Boon, J.D., 2012. Evidence of sea level acceleration at U.S. and Canadian tide stations, Atlantic Coast, North America.

Evidence of statistically significant acceleration in sea level rise relative to land is found in a recent analysis of monthly mean sea level (mmsl) at tide stations on the Atlantic coast of North America. Serial trend analysis was used at 11 U.S. Atlantic coast stations and 1 Canadian station (Halifax, Nova Scotia) with record lengths exceeding 75 years to examine change in the linear trend rate of rise over time. Deriving trend estimates that apply in the median year of fixed-length mmsl series, reversals in rate direction (increasing or decreasing) were observed around 1939–40 and again in the mid-1960s except at the northeasternmost stations in the latter period. What has not been observed until recently is a sharp reversal (in 1987) followed by a uniform, near-linear change in rise rate that infers constant acceleration at eight mid- to NE Atlantic tide stations, change not seen at SE U.S. Atlantic stations. Quadratic regression and analysis of variance applied to mmsl series over the last 43 years (1969–2011) confirms that addition of a quadratic term representing acceleration is statistically significant at 16 tide stations from Virginia to Nova Scotia.

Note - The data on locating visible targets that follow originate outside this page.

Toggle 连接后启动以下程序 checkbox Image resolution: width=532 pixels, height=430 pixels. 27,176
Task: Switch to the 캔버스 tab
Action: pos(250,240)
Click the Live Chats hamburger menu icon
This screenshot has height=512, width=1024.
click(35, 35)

Previous quadratic model studies have focused on sea level series of longer spanning periods with variable serial trends undermining quadratic expression of either accelerating or decelerating sea level. Although the present 43-year analysis offers no proof that acceleration will be long lived, the rapidity of the nascent serial trend increase within the region of interest is unusual. Assuming constant acceleration exists and continues, the regression model projects mmsl by 2050 varying between 0.2 and 0.9 m above mean sea level (MSL) in the NE region and between −0.3 and 0.4 m above MSL in the SE region.